Lichtensteig ist Grünstadt-Gemeinde. Dieses schweizerische Label umfasst sämtliche Belange, die ein nachhaltiges Grünraummanagement fördern und so die Lebensqualität verbessern. Die Zertifizierung erfolgt auf Basis bereits erbrachter Leistungen, verlangt aber auch nach weiteren Maßnahmen, um ein nachhaltiges Grünflächenmanagement zu garantieren. In Lichtensteig wurden die Grünräume erfasst und hinsichtlich der Artenvielfalt bewertet. Die öffentlichen Flächen wurden mit standortgerechten Pflanzungen mit hoher Biodiversität neu gestaltet. Die Umsetzung ist unter Anleitung des Vereins „Blühendes Lichtensteig“ in ehrenamtlicher Arbeit erfolgt.

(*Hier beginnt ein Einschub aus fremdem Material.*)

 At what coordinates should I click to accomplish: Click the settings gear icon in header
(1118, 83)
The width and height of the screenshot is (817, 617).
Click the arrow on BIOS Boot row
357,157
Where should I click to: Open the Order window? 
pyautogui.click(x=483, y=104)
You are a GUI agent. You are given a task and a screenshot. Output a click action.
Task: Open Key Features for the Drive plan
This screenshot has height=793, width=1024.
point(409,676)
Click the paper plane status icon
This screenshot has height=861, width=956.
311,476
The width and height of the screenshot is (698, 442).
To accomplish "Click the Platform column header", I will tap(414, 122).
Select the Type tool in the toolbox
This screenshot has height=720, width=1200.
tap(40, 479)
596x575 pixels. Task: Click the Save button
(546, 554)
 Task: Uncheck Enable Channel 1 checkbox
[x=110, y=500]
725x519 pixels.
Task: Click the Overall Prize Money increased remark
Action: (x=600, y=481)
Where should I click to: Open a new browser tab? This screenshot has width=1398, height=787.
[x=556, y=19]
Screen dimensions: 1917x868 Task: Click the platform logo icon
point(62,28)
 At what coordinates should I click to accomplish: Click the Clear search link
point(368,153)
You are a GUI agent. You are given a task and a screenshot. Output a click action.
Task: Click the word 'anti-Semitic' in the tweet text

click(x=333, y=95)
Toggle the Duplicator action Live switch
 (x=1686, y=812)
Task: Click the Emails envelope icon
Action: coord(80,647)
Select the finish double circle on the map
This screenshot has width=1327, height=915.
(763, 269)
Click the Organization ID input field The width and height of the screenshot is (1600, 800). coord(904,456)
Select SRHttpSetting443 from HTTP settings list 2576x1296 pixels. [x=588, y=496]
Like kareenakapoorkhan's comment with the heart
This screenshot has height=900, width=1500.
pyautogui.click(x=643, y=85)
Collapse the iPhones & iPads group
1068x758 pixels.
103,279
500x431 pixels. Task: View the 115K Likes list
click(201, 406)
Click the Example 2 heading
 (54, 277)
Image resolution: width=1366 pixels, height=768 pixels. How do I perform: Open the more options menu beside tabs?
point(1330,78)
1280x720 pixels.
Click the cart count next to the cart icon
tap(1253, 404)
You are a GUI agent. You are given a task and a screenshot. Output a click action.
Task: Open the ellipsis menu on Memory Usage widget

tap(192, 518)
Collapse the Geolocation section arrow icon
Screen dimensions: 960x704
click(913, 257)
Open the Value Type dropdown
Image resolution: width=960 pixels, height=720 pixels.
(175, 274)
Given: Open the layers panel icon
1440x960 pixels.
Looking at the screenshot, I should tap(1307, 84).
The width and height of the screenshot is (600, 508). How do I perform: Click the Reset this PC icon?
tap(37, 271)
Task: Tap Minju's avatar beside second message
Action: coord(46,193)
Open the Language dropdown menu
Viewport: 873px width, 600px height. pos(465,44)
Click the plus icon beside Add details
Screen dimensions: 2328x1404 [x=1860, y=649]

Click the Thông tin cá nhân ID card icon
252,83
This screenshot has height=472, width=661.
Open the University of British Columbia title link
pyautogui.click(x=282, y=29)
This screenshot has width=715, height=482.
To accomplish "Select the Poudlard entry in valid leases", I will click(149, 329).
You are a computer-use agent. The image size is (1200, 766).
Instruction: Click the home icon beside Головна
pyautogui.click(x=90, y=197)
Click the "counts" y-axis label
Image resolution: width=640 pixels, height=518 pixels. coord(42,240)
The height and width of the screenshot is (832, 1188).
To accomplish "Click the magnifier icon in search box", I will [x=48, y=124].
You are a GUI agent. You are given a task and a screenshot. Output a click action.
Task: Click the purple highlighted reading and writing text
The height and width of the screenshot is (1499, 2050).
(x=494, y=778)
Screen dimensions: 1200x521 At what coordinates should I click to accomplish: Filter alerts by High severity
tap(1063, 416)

Seit 2014 ist die Siedlungsentwicklung gemäß dem neuen Schweizer Raumplanungsgesetz noch stärker nach innen zu richten. Für Lichtensteig heißt das unter anderem, dass bestehende Baulandreserven in eine Nicht-Bauzone überführt werden müssen, konkret eine Auszonung von 20.000 Quadratmetern Bauland. Der Gemeinderat stieß einen großangelegten Raumplanungs- und Innenentwicklungsprozess an und begegnete der Herausforderung proaktiv. Mit der Bevölkerung gemeinsam erarbeitete man eine richtungsweisende räumliche Vision und Strategie. Zeitgleich plante man mit LandeigentümerInnen drei große Überbauungen, um das übrig gebliebene Bauland zielführend einzusetzen. 100 Wohnungen entstanden und die Auszonungsflächen sind rechtlich gesichert. Die Gemeinde investiert auch in alternative Mobilität. Mit der Mini.Velostadt werden seit 2022 Fahrrad-Infrastrukturen ausgebaut, um den Rad-Anteil im Verkehr zu erhöhen. Das Projekt RegioHub+ soll den Bahnhof als Verknüpfungspunkt öffentlicher Verkehrsmittel attraktiver machen.
Lichtensteig unterstützt zahlreiche Initiativen zur Schaffung attraktiver Arbeitsplätze in der Stadt, etwa das „Macherzentrum“ mit dem Coworking-Space und Anlaufstelle für Klein- und JungunternehmerInnen, die Umnutzung von Fabriken, das Rathaus für Kultur und andere. Die Nahversorgung erfolgt wesentlich außerhalb der Gemeinde. Seit Prozessbeginn wurden aber zwei Läden zum Verkauf von Bio- und Regionalprodukten eröffnet.
Das Motto der Gemeindeentwickler „lokal starten – regional entwickeln“ wie auch die Identifikation der „Gemeinde als Ermöglicherin“ beschreibt die Haltung und Motivation der Gemeinde, Brücken zu schlagen, zwischen Stadt und Land, zwischen BürgerInnen und ExpertInnen, zwischen dem Lokalen und Regionalen, zwischen Gegenwart und Zukunft. Der Ort beweist, dass man die großen Herausforderungen der heutigen Zeit erfolgreich angehen kann und die Menschen das nicht nur mittragen, sondern aktiv angehen wollen.
Alle gemeinschaftlichen Projekte werden partizipativ durchgeführt. Verantwortung wird direkt an BürgerInnen und Vereine übertragen und oft mit Fremdkapital, etwa aus Stiftungen, finanziert. Die verschiedenen Netzwerke und Vereine, beispielsweise Zeitgut, Netzwerk 60+, die Arbeitsgruppe Spiel- und Begegnungsplätze, „Blühendes Lichtensteig – Grünstadtlabel“ und viele mehr binden die Menschen aktiv ein. Das partizipative Prinzip mit bürgerschaftlichem Engagement ist Teil des Selbstverständnisses. Die heutige Zeit fordert die Menschen und verunsichert sie nicht selten. Umso wichtiger ist daher die lokale Verwurzelung. Das gemeinschaftliche Vorgehen in Lichtensteig stärkt den Zusammenhalt im Ort, überwindet Gräben und bringt unterschiedlichste Menschen zusammen.